◆ TASK INSTRUCTIONS
Beginning with the line that contains "Image resolution: width=1920", reproduce every line through the end of the records below exactly, and leave the pictures out.

[Opening RECORDS TO USE section]

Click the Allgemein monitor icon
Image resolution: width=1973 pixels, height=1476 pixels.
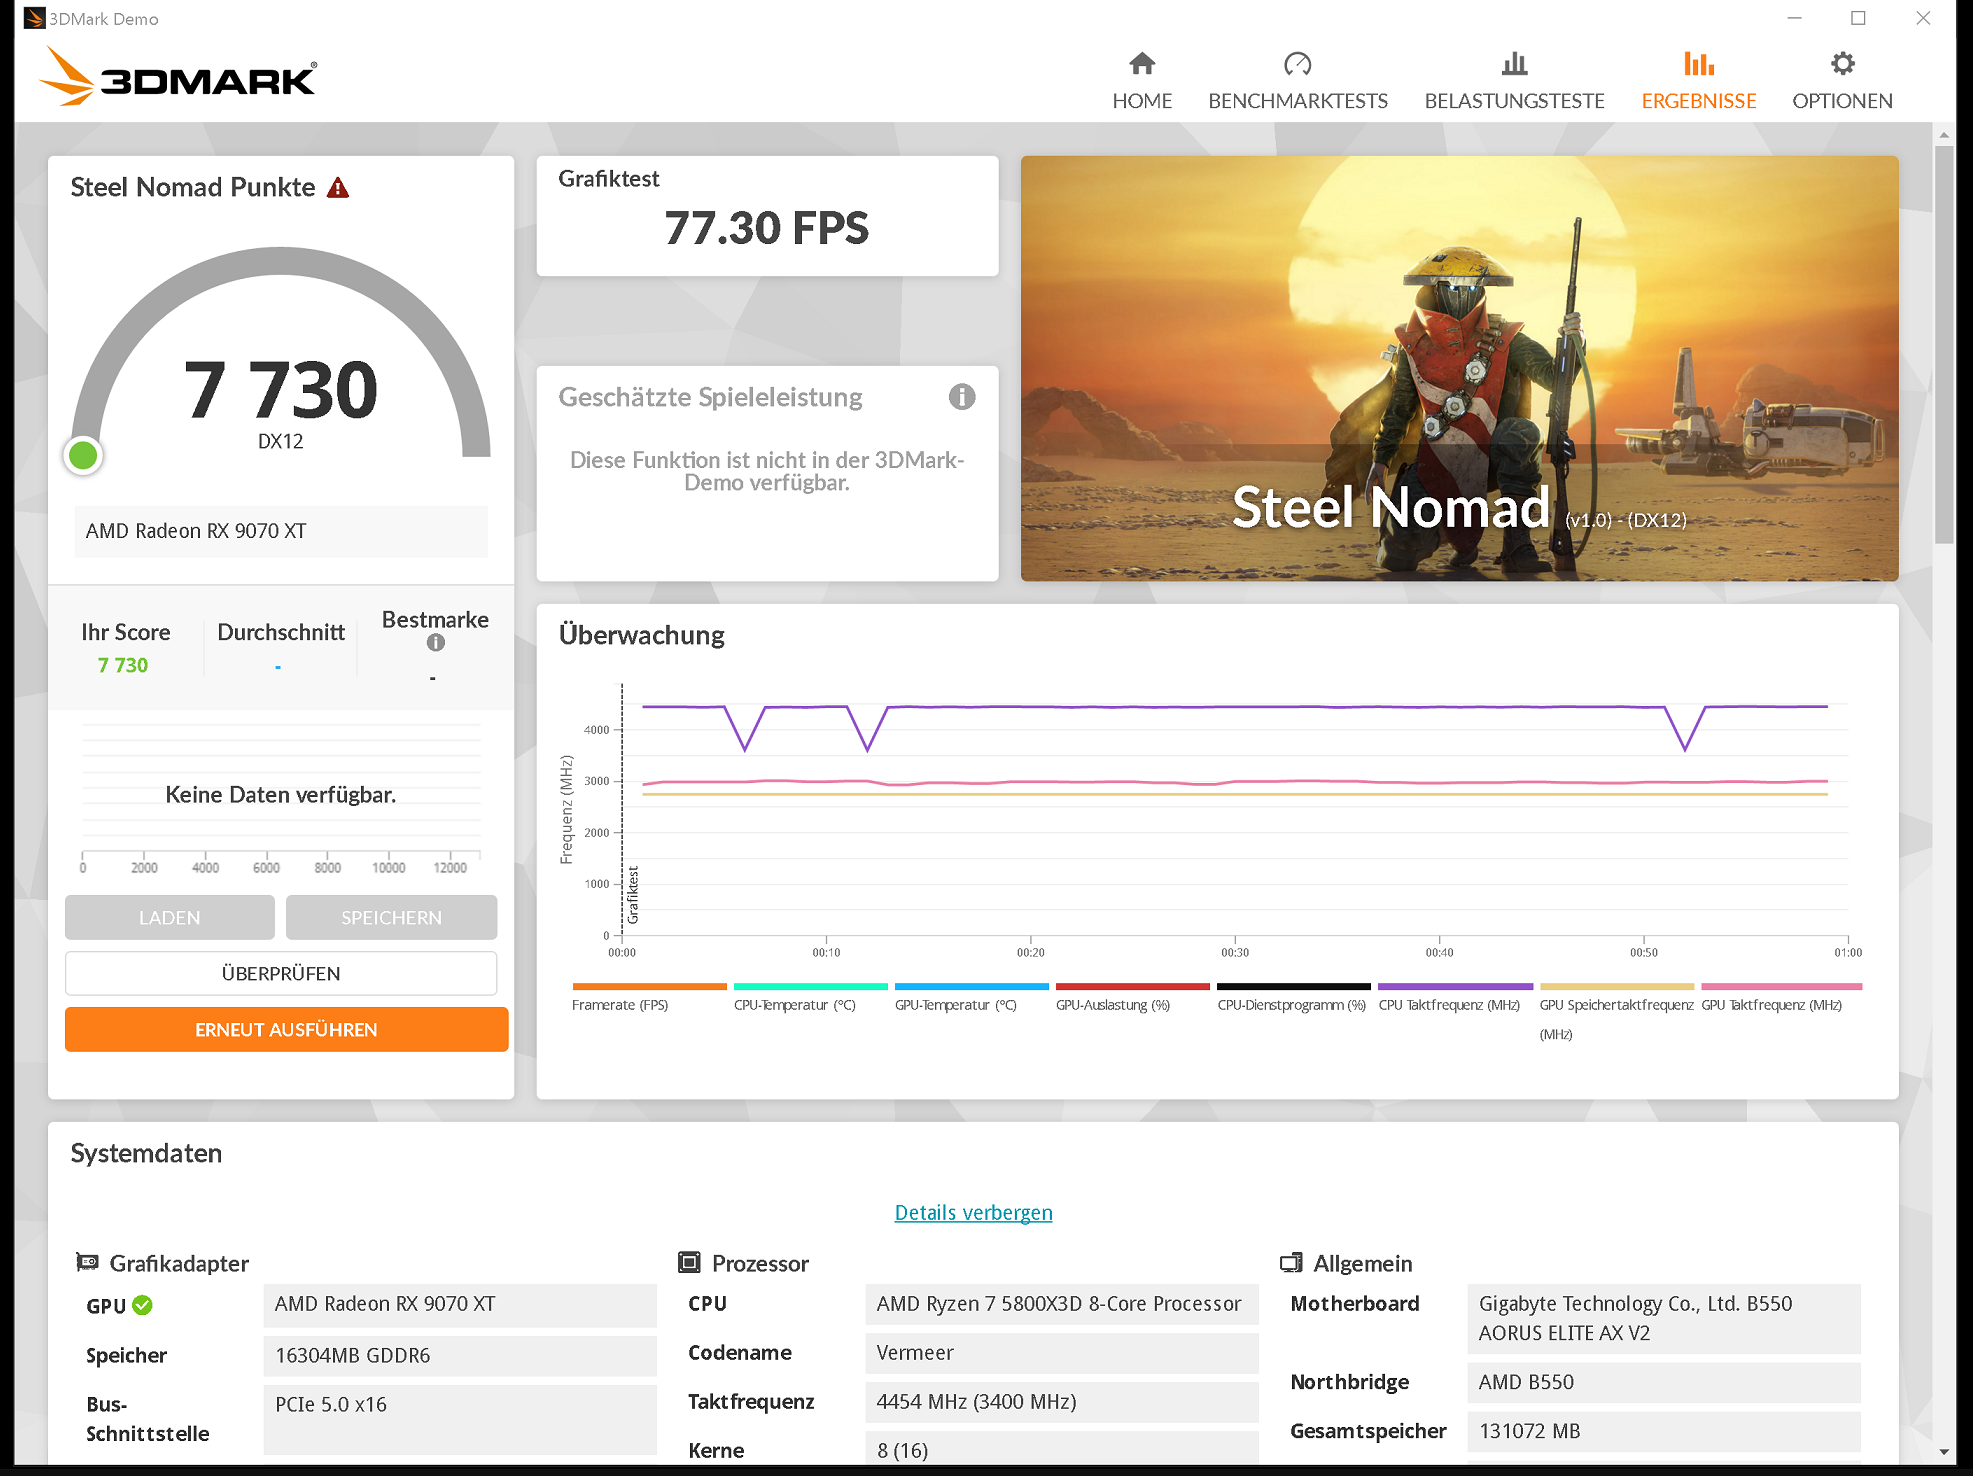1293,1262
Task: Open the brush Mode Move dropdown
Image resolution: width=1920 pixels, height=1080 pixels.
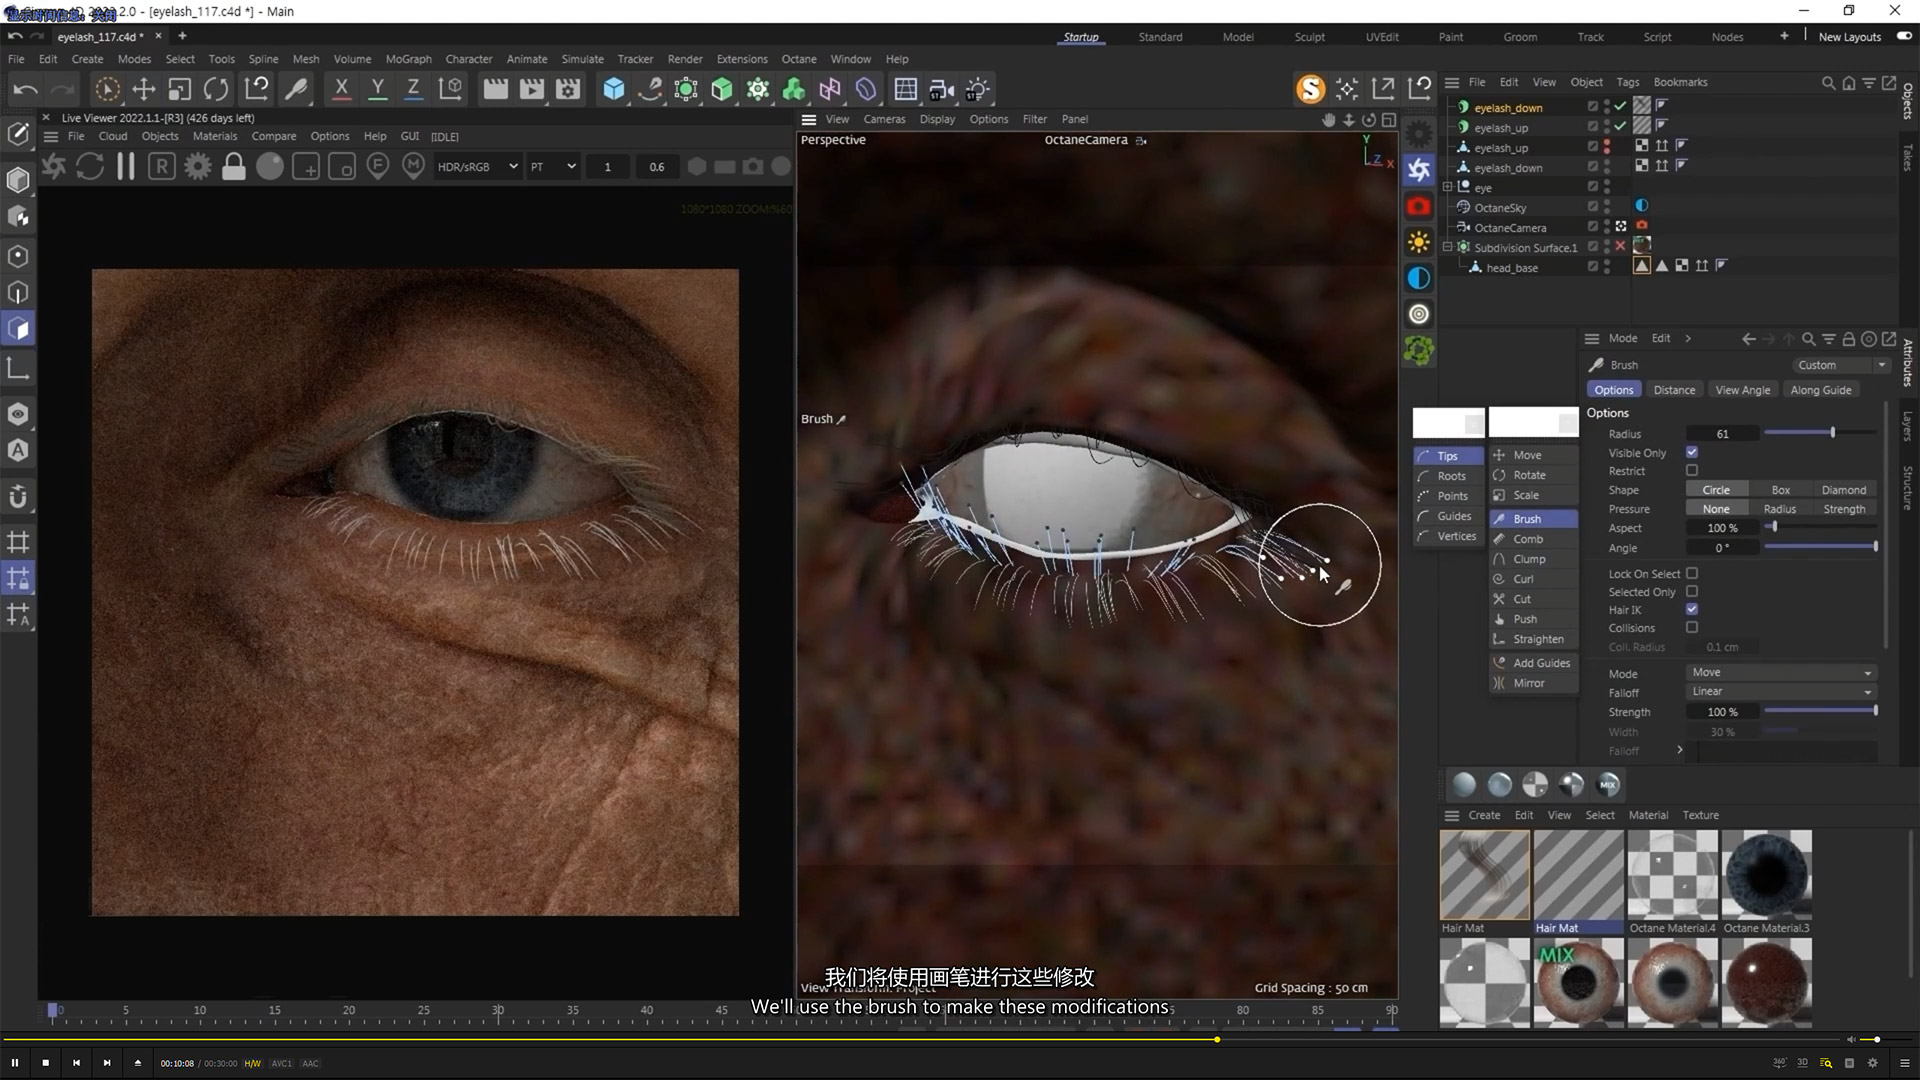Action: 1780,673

[Closing RECORDS TO USE section]

◆ TASK OUTPUT
Image resolution: width=1920 pixels, height=1080 pixels.
Action: 1780,673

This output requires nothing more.